El presidente López Obrador le habló al mundo, en su discurso este mes ante las Naciones Unidas, en términos muy parecidos a como le habla todas las mañanas al pueblo de México. Anunció que la raíz de todos los problemas del planeta era la corrupción. “Sería hipócrita ignorar que el principal problema del planeta”, afirmó en la ONU, “es la corrupción en todas sus dimensiones, la política, la moral, económica, legal, fiscal y financiera”. La corrupción, agregó, es la principal causa de la pobreza, la desigualdad, la frustración, la violencia y la migración. México, explicó, logró combatirla con éxito. “Ha aplicado la fórmula de desterrar la corrupción”, dijo ante el mundo, para luego explicar esa fórmula: “El criterio de que, por el bien de todos, primero los pobres”. Después sentenció ante el secretario general de la ONU, sentado a su derecha: “Es necesario que el más relevante organismo de la comunidad internacional despierte de su letargo, y salga de la rutina, del formalismo, que se reforme y que denuncie y combata la corrupción en el mundo”.
México es desde hace tiempo un país agobiado por la corrupción. El ex presidente Peña Nieto pidió incluso ser tolerante con ella, pues era, dijo, parte de la cultura del país. Pero el hartazgo del país frente a la corrupción que vivió durante el último sexenio fue, al final, una de las causas detrás del triunfo del candidato de Morena. López Obrador proyectaba la imagen de una persona que no estaba interesada en amasar una fortuna, en contraste con Peña Nieto. Eso le dio credibilidad a su discurso contra la corrupción. Pero su discurso forma parte de una estrategia que responde a la política, no a la ley; que es ajeno por completo al fortalecimiento de las instituciones diseñadas para combatir la corrupción en México. El gobierno no está interesado en fortalecer estas instituciones. No les da recursos, no las apoya, no son parte de su proyecto.

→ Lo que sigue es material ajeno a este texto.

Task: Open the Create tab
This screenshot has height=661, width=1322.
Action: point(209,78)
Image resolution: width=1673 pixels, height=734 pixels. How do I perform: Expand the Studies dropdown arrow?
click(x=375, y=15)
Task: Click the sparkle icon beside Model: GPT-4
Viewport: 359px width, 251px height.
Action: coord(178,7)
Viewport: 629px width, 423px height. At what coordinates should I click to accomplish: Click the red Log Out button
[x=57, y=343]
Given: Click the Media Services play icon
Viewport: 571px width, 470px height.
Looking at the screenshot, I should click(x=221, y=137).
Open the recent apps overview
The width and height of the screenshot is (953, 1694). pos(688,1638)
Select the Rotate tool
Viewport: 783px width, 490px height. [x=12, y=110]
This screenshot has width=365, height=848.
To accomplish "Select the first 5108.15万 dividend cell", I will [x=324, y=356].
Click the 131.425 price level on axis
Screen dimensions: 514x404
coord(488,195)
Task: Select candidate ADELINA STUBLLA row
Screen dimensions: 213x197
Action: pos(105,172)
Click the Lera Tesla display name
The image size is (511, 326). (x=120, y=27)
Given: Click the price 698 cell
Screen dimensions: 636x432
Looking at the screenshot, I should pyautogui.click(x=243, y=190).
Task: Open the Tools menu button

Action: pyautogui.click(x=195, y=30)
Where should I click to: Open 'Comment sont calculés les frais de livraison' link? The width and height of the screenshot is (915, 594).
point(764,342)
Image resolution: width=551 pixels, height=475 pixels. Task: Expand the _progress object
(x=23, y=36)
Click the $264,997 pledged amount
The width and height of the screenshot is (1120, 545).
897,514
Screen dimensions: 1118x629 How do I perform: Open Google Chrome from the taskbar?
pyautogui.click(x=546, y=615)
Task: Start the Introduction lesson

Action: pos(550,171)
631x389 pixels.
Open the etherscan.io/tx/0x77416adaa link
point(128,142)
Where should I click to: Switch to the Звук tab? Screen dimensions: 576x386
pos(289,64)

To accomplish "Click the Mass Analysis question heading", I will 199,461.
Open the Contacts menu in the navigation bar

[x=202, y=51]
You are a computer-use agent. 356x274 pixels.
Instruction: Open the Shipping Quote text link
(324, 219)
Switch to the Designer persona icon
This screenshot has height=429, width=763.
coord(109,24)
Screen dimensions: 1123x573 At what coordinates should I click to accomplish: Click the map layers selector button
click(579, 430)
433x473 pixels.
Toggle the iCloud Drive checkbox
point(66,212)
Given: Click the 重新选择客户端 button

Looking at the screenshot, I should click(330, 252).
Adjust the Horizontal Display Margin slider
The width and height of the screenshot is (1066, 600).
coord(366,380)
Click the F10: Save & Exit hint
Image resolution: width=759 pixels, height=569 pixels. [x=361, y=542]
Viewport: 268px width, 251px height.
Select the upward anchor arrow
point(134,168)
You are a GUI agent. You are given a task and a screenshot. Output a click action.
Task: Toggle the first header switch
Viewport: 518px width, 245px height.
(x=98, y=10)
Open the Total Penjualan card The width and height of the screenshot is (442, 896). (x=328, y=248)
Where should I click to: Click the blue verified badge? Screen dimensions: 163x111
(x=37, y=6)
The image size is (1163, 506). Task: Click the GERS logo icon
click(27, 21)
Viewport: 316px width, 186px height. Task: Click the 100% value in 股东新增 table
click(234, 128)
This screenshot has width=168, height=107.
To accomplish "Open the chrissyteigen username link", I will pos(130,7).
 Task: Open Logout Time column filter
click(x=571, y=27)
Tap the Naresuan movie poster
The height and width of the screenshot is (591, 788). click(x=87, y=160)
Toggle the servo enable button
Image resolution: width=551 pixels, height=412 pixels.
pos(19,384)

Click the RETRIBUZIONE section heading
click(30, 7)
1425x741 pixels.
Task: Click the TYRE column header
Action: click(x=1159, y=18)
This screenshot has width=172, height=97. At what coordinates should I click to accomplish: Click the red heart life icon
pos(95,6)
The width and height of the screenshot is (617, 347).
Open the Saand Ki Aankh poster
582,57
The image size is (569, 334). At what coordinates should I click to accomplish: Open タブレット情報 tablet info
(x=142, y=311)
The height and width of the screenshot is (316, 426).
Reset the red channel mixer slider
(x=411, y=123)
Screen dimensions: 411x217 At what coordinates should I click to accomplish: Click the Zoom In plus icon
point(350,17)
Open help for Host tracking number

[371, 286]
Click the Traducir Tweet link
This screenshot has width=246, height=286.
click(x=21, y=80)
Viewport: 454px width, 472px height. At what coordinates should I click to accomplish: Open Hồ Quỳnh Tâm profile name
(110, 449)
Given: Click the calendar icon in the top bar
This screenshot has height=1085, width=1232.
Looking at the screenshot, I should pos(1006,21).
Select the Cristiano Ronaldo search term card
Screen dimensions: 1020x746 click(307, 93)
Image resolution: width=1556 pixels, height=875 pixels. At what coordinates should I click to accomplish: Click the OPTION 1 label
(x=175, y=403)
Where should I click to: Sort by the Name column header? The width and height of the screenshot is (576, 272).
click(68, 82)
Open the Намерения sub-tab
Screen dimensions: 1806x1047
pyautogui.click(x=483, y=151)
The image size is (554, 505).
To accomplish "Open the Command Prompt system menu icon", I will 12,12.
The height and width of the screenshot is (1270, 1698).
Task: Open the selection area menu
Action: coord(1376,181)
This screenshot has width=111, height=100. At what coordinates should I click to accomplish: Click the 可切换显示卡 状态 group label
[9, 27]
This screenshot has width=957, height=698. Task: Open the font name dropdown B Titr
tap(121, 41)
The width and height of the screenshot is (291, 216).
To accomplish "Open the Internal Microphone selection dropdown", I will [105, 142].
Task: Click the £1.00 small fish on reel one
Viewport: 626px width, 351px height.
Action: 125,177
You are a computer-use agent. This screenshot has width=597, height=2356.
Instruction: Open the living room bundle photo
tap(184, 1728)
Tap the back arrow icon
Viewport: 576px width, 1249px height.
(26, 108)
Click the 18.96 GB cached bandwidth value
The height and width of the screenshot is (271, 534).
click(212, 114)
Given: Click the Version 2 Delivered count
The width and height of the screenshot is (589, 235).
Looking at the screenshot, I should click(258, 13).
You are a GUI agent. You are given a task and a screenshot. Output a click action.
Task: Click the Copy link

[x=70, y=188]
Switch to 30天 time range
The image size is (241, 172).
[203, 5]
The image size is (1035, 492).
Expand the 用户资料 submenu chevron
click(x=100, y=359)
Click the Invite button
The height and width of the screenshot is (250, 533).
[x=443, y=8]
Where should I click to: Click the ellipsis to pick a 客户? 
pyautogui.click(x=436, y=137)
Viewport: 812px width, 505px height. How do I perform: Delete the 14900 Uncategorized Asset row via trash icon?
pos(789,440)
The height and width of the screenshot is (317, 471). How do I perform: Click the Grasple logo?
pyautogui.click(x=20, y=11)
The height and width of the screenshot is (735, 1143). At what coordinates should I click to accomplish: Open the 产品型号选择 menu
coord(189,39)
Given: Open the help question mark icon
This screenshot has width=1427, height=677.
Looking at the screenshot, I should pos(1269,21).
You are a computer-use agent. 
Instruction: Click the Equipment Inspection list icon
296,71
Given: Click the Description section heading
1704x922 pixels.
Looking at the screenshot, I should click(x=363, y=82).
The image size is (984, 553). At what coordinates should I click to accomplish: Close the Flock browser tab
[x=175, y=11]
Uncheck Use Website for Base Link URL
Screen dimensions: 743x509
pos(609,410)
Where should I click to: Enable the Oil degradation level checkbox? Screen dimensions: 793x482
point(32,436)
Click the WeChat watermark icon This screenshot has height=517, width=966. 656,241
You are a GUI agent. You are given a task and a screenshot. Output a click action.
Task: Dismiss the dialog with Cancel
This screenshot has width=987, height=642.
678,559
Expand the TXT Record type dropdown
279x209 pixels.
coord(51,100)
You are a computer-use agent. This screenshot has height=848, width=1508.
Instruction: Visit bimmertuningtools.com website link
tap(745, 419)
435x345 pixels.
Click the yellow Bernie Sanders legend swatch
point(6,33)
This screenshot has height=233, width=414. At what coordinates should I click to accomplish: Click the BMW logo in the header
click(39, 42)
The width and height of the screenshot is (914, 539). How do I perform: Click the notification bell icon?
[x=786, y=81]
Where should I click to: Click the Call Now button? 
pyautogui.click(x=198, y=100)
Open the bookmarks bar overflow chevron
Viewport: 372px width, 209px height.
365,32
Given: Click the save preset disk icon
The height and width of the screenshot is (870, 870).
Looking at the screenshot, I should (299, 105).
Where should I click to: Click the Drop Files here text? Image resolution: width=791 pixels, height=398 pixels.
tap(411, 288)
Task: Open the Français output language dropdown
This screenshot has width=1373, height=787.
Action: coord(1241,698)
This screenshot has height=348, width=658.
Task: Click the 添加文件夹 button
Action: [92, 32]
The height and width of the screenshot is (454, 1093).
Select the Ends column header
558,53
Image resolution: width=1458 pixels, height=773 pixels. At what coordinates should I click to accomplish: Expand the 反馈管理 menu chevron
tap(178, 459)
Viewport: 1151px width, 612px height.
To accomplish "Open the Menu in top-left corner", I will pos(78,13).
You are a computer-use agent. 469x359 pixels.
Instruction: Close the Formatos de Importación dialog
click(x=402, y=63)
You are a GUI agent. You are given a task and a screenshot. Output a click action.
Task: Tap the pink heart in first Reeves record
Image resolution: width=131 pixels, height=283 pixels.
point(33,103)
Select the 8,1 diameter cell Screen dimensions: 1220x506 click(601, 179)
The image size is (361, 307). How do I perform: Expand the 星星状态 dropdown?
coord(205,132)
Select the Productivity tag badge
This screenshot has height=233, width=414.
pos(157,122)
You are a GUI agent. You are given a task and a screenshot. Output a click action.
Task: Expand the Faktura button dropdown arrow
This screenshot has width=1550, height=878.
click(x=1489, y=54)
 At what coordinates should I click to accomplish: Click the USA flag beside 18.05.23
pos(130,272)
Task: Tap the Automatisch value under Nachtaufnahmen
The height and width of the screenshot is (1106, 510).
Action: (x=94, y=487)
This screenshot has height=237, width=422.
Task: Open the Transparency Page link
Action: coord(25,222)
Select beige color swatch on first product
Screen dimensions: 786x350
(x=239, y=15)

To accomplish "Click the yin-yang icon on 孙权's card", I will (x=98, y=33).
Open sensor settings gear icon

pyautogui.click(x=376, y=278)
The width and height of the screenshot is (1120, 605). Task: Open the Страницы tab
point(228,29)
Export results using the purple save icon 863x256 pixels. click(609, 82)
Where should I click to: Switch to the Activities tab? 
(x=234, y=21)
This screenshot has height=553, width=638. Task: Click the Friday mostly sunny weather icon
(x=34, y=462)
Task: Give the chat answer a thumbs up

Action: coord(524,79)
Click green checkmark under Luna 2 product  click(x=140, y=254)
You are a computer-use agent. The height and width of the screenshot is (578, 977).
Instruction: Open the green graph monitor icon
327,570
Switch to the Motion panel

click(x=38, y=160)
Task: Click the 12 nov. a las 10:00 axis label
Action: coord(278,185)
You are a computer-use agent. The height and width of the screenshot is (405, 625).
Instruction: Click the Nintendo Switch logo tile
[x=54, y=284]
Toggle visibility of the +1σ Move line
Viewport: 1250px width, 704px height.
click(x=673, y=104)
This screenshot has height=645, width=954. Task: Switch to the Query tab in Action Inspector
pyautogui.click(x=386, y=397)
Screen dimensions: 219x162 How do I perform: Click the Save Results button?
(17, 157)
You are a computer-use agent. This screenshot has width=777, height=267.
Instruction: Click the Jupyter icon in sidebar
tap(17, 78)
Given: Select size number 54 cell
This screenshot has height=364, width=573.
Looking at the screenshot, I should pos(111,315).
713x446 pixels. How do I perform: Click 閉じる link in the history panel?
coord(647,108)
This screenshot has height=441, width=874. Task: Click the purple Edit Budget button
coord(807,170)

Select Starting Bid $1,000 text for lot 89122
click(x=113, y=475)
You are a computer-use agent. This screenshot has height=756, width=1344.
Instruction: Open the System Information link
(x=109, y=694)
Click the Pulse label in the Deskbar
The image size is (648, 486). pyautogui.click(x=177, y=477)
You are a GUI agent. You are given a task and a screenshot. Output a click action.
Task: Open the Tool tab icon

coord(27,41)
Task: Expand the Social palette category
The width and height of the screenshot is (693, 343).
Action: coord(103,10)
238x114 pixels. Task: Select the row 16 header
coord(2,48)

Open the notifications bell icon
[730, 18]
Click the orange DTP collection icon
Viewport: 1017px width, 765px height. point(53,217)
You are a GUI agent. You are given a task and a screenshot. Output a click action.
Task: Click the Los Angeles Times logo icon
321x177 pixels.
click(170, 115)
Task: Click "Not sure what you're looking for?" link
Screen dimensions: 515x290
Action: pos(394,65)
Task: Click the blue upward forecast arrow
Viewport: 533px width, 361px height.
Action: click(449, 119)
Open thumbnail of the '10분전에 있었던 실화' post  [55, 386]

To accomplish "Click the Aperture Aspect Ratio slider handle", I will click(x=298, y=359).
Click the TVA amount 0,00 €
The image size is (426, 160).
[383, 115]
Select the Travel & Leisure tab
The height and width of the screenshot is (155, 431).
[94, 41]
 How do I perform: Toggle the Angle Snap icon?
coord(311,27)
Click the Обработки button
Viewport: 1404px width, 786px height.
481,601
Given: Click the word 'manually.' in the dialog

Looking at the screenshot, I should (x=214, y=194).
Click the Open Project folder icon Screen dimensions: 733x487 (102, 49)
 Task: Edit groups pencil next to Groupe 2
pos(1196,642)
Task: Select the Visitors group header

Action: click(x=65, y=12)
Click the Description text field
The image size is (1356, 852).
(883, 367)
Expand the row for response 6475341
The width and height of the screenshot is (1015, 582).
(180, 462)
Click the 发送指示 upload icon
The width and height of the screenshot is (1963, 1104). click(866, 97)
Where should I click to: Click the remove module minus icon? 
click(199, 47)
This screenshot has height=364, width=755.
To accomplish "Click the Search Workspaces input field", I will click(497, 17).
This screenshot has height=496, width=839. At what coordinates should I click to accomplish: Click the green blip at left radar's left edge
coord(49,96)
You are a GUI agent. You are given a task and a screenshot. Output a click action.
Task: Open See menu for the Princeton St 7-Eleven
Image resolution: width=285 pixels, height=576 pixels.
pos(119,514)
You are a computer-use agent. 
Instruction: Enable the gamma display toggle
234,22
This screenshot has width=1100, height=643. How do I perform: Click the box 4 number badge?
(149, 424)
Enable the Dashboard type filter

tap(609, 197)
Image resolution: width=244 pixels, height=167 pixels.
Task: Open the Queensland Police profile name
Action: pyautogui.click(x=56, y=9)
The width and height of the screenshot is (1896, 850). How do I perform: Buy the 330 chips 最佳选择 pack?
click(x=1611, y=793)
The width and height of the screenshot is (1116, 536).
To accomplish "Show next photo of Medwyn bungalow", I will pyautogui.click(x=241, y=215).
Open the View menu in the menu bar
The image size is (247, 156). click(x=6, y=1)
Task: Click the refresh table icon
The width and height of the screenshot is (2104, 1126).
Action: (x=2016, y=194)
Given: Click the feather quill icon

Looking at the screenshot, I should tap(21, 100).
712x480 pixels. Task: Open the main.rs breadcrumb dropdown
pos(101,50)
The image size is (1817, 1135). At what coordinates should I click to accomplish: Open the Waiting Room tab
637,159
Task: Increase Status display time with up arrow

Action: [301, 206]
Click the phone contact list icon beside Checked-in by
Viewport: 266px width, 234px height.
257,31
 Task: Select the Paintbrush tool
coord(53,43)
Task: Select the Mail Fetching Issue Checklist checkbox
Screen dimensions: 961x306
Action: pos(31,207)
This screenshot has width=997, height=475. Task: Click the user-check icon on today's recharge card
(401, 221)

“Cada año, los mexicanos pagan cientos de millones de dólares en sobornos a los funcionarios públicos para el papeleo básico del día a día, como echar a andar una empresa o pagar los impuestos del automóvil, según las estadísticas del Inegi”, comentó estos días el Financial Times. “Transparencia Internacional coloca a México en el lugar 124 de 180 países”. Estamos peor hoy, por cierto, de lo que estábamos hace apenas unos años. En parte porque en nuestro país no existe una política consistente y uniforme para combatir la corrupción; reina la arbitrariedad, motivada por el interés político. “Más preocupante”, continúa el Financial Times, “es la norma aparente de exonerar a los aliados políticos y perseguir a los críticos del gobierno y a los opositores políticos”. No es necesario dar nombres de unos y de otros, pues los conocemos todos.
México corre el riesgo de que la corrupción llegue también, masivamente, al Ejército. El presidente le ha dado toda clase de recursos, sin que haya claridad en el destino de los fondos. El Ejército está presente en la construcción de trenes y aeropuertos, en el control de las aduanas y los puertos, en la distribución de medicinas, en la lucha contra la migración. Otorgar privilegios a cambio de lealtad es también una forma de corromper a una de las instituciones más importantes del país.